(DIRECTIONS) Nothing in the data below may be left out; return all of it exactly.
Start of PROVIDED INFORMATION
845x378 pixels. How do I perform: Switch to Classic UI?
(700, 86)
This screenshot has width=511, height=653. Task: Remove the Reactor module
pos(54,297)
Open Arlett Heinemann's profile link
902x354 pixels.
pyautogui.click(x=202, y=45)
End of PROVIDED INFORMATION
(YOUR SOLUTION)
845x378 pixels. How do I perform: Switch to Classic UI?
(700, 86)
This screenshot has width=511, height=653. Task: Remove the Reactor module
pos(54,297)
Open Arlett Heinemann's profile link
902x354 pixels.
pyautogui.click(x=202, y=45)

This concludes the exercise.